### Study text

═══

CBS doesn't announce their development slate. They only announce shows that have been picked up.

Sci-Fi did NOT announce that there was going to be a Caprica show. They announced, in effect, that they've come up with the idea, and that they're thinking about it. It's the equivalent not of CBS announcing a new CSI show, but rather of Paramount muttering about a Starfleet Academy show (which has happened several times, yet the show has never gotten made).

Maybe Caprica will happen, maybe it won't. I remember the first time they did this, several years ago; in their development slate for that year were two series, Anonymous Rex and Riverworld. Neither appeared for ages, and when they did, they were pilots that they ran as Sci-Fi Original movies.

Again, I have no clue why Sci-Fi does this. It seems to me that it would only frustrate people who pay attention. Perhaps they're trying to gage interest, like some of the sleazier book publishers who announce books, then only publish them if they get enough advance orders.

═══

### Record set

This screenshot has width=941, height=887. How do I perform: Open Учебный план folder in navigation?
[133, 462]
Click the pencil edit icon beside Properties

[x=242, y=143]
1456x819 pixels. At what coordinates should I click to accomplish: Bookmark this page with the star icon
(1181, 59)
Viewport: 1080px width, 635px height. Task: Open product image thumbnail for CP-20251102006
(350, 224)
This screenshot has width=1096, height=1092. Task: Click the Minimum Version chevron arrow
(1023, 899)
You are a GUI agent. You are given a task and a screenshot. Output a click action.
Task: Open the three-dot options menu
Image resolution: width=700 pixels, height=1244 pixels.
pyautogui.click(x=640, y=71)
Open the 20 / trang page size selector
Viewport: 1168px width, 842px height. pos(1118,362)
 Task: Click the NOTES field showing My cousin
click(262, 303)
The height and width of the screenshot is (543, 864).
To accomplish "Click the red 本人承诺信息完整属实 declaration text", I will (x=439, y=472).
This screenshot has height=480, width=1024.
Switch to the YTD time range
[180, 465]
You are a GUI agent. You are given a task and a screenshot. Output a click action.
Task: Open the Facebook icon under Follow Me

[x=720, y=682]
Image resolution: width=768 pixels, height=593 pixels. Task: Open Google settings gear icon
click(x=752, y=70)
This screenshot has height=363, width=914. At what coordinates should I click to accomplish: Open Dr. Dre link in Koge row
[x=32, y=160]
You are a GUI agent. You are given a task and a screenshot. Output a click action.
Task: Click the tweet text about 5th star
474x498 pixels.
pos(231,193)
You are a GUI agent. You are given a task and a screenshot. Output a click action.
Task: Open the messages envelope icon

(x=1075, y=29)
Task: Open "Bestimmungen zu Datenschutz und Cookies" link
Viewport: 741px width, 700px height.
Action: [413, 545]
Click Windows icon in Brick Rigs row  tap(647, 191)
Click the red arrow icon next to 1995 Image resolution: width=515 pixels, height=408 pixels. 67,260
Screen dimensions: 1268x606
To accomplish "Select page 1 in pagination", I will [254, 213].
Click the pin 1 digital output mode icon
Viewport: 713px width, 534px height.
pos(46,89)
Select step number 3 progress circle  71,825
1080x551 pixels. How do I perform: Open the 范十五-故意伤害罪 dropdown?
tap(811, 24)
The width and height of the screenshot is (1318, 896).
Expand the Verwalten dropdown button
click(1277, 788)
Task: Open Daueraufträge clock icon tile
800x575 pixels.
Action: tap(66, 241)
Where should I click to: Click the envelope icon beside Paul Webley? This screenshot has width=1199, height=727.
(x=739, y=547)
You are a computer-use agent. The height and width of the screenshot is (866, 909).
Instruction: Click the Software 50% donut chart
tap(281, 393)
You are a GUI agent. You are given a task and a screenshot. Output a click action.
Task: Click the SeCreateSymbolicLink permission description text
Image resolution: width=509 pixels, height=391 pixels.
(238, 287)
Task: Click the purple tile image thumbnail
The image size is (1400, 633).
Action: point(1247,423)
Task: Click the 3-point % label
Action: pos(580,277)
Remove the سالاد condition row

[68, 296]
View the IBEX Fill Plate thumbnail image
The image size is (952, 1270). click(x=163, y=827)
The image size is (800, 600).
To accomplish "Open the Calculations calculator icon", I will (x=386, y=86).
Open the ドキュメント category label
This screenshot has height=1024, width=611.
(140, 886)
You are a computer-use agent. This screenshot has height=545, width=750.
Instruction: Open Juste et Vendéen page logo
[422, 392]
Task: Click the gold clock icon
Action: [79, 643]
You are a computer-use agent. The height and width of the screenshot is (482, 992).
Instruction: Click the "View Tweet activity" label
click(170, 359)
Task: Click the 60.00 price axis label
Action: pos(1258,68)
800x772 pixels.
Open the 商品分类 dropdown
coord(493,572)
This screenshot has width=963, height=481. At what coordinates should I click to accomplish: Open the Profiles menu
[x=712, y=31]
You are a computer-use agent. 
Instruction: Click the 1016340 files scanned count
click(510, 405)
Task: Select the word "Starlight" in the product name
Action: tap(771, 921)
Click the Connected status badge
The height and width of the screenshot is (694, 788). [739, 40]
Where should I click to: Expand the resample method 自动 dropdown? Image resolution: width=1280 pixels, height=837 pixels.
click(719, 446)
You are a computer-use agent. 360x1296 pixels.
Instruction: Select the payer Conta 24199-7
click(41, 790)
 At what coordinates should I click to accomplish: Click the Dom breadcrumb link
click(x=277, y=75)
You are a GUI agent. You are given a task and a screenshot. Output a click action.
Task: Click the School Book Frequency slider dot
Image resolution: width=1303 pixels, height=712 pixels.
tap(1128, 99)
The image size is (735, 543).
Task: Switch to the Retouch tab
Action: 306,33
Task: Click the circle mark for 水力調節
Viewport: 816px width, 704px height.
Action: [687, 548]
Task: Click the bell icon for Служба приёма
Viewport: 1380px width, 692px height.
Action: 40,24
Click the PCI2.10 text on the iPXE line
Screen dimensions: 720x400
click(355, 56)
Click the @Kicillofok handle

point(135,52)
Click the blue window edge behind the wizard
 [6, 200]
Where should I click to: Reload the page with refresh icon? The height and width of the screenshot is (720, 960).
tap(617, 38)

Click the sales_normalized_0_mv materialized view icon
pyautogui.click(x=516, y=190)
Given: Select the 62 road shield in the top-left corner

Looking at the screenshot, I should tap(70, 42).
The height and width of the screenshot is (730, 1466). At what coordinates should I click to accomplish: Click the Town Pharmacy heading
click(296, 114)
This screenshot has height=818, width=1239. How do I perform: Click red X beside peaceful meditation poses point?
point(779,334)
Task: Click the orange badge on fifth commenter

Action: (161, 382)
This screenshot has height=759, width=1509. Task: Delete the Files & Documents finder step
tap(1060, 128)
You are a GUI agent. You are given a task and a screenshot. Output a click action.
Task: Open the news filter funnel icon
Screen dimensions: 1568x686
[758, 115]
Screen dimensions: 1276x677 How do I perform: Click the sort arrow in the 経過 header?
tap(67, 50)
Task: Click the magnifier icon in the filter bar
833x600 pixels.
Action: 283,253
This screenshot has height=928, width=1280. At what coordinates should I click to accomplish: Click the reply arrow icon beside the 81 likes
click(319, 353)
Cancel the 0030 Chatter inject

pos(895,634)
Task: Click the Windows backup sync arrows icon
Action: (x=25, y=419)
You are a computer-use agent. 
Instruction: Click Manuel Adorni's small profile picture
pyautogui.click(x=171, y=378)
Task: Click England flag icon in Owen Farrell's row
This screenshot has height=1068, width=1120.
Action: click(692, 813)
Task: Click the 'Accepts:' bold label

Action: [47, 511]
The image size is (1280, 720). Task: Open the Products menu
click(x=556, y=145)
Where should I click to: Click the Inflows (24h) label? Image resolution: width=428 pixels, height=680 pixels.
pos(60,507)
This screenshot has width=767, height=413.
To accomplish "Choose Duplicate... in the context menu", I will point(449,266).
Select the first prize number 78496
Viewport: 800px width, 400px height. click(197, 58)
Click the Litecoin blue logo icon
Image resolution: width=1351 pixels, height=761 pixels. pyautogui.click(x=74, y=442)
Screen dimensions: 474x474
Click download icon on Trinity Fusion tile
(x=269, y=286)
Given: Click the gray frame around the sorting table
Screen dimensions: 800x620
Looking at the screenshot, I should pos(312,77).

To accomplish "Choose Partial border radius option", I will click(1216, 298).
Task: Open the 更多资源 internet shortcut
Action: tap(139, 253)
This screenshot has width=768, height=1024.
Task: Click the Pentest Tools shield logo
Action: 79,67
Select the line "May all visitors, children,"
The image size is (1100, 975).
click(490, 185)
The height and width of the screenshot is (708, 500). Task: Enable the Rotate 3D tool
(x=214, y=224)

═══

### Tasks and exercises
1. In the forum post about Sci-Fi's development slate, which two series were in that slate the first time Sci-Fi announced one?
2. Summarize the forum post about Sci-Fi's development slate in two sentences.
3. Pick up the forum post about Sci-Fi's development slate after its last sentence and carry it on.

### Answer section
1. Anonymous Rex and Riverworld.

2. The post says that Sci-Fi did not announce a Caprica series but only said it had the idea and was thinking about it, unlike CBS, which announces only shows that have been picked up. It points to Anonymous Rex and Riverworld, which took ages to appear and then aired as pilots run as Sci-Fi Original movies, and speculates that Sci-Fi may be trying to gauge interest.

3.
----------



## Graymalkin (Mar 20, 2001)

A show about the Adamas and the _Greystokes_ would be more interesting to me. (But not the _Greystoke_ abomination that ran, oh so briefly, on the WB.)


----------



## cwoody222 (Nov 13, 1999)

More BSG is not a bad thing! Bring it on, Sci-Fi!


----------



## 7thton (Mar 3, 2005)

If Ron Moore is attached, it will probably be good.


----------



## Jericho Dog (Feb 10, 2006)

philw1776 said:


> 24!
> Me, I want to see the Cylon version of Chloe. Maybe we'll finally understand what 'checking the binaries' really means. If the humans 'set up a perimiter' we'll KNOW they're screwed.


That's exactly what happened to Caprica.
They set up one, big, hard perimiter.


----------



## DevdogAZ (Apr 16, 2003)

appleye1 said:


> So we assume that this means this series would be set 50 years prior to the mini-series, and that at the beginning of the mini-series we hadn't seen the Cylons for 40 years.
> 
> Given this quote:
> 
> Then it appears that it only took 10 years from the time the first Cylon was created until the time that they fled after their defeat in the original war? That just doesn't seem long enough.


That's exactly what I was going to say. It seems that 10 years from first prototype to the Cylons being plentiful and powerful enough to defeat the humans in an all-out war is pretty far fetched. Wouldn't be that hard for them to just tweak the timeline a little to make it more believable.


----------



## dtivouser (Feb 10, 2004)

Amnesia said:


> Have we met a Graystone?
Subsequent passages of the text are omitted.